ABOUT THIS TASK: Your answer should be the entries below, reproduced character for character.

━━ DATASET CONTENT

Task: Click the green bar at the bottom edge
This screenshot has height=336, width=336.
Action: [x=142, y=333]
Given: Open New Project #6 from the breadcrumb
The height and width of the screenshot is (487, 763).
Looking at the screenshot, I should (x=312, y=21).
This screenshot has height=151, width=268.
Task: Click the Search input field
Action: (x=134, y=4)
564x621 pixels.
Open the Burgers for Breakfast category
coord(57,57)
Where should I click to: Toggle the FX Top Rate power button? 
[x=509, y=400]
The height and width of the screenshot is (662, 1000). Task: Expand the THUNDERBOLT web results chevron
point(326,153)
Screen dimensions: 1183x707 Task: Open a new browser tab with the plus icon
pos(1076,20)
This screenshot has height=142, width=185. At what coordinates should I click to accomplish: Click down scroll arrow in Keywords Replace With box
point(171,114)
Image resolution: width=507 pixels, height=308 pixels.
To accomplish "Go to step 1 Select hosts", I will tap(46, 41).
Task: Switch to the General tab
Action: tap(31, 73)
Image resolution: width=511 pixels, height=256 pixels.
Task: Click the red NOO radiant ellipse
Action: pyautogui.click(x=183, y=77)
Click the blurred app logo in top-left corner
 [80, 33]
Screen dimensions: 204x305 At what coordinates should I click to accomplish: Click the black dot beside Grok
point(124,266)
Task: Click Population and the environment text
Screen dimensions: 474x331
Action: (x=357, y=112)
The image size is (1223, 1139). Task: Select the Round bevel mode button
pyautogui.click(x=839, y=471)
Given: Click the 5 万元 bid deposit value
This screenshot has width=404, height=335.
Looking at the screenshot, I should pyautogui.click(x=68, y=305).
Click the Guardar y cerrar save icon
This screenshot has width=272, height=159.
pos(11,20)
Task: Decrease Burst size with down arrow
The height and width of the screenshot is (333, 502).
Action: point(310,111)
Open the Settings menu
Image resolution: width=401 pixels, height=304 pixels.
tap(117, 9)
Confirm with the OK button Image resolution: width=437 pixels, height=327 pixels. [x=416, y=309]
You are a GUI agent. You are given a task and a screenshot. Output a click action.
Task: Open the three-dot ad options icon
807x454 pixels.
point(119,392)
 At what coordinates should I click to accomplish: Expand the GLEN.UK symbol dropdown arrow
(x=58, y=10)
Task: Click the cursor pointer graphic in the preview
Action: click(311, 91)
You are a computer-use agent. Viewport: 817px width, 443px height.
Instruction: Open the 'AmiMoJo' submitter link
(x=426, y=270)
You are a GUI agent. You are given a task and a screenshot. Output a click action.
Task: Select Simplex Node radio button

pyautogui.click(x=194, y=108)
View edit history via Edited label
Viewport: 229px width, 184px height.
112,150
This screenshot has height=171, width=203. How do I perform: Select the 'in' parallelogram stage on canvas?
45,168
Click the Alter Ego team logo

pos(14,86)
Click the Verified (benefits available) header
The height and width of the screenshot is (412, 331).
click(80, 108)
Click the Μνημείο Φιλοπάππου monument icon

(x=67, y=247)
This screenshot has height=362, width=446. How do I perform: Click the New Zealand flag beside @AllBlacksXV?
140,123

━━━━

TASK OUTPUT:
Task: Click the green bar at the bottom edge
This screenshot has height=336, width=336.
Action: [x=142, y=333]
Given: Open New Project #6 from the breadcrumb
The height and width of the screenshot is (487, 763).
Looking at the screenshot, I should (x=312, y=21).
This screenshot has height=151, width=268.
Task: Click the Search input field
Action: (x=134, y=4)
564x621 pixels.
Open the Burgers for Breakfast category
coord(57,57)
Where should I click to: Toggle the FX Top Rate power button? 
[x=509, y=400]
The height and width of the screenshot is (662, 1000). Task: Expand the THUNDERBOLT web results chevron
point(326,153)
Screen dimensions: 1183x707 Task: Open a new browser tab with the plus icon
pos(1076,20)
This screenshot has height=142, width=185. At what coordinates should I click to accomplish: Click down scroll arrow in Keywords Replace With box
point(171,114)
Image resolution: width=507 pixels, height=308 pixels.
To accomplish "Go to step 1 Select hosts", I will tap(46, 41).
Task: Switch to the General tab
Action: tap(31, 73)
Image resolution: width=511 pixels, height=256 pixels.
Task: Click the red NOO radiant ellipse
Action: pyautogui.click(x=183, y=77)
Click the blurred app logo in top-left corner
 [80, 33]
Screen dimensions: 204x305 At what coordinates should I click to accomplish: Click the black dot beside Grok
point(124,266)
Task: Click Population and the environment text
Screen dimensions: 474x331
Action: (x=357, y=112)
The image size is (1223, 1139). Task: Select the Round bevel mode button
pyautogui.click(x=839, y=471)
Given: Click the 5 万元 bid deposit value
This screenshot has width=404, height=335.
Looking at the screenshot, I should pyautogui.click(x=68, y=305).
Click the Guardar y cerrar save icon
This screenshot has width=272, height=159.
pos(11,20)
Task: Decrease Burst size with down arrow
The height and width of the screenshot is (333, 502).
Action: point(310,111)
Open the Settings menu
Image resolution: width=401 pixels, height=304 pixels.
tap(117, 9)
Confirm with the OK button Image resolution: width=437 pixels, height=327 pixels. [x=416, y=309]
You are a GUI agent. You are given a task and a screenshot. Output a click action.
Task: Open the three-dot ad options icon
807x454 pixels.
point(119,392)
 At what coordinates should I click to accomplish: Expand the GLEN.UK symbol dropdown arrow
(x=58, y=10)
Task: Click the cursor pointer graphic in the preview
Action: click(311, 91)
You are a computer-use agent. Viewport: 817px width, 443px height.
Instruction: Open the 'AmiMoJo' submitter link
(x=426, y=270)
You are a GUI agent. You are given a task and a screenshot. Output a click action.
Task: Select Simplex Node radio button

pyautogui.click(x=194, y=108)
View edit history via Edited label
Viewport: 229px width, 184px height.
112,150
This screenshot has height=171, width=203. How do I perform: Select the 'in' parallelogram stage on canvas?
45,168
Click the Alter Ego team logo

pos(14,86)
Click the Verified (benefits available) header
The height and width of the screenshot is (412, 331).
click(80, 108)
Click the Μνημείο Φιλοπάππου monument icon

(x=67, y=247)
This screenshot has height=362, width=446. How do I perform: Click the New Zealand flag beside @AllBlacksXV?
140,123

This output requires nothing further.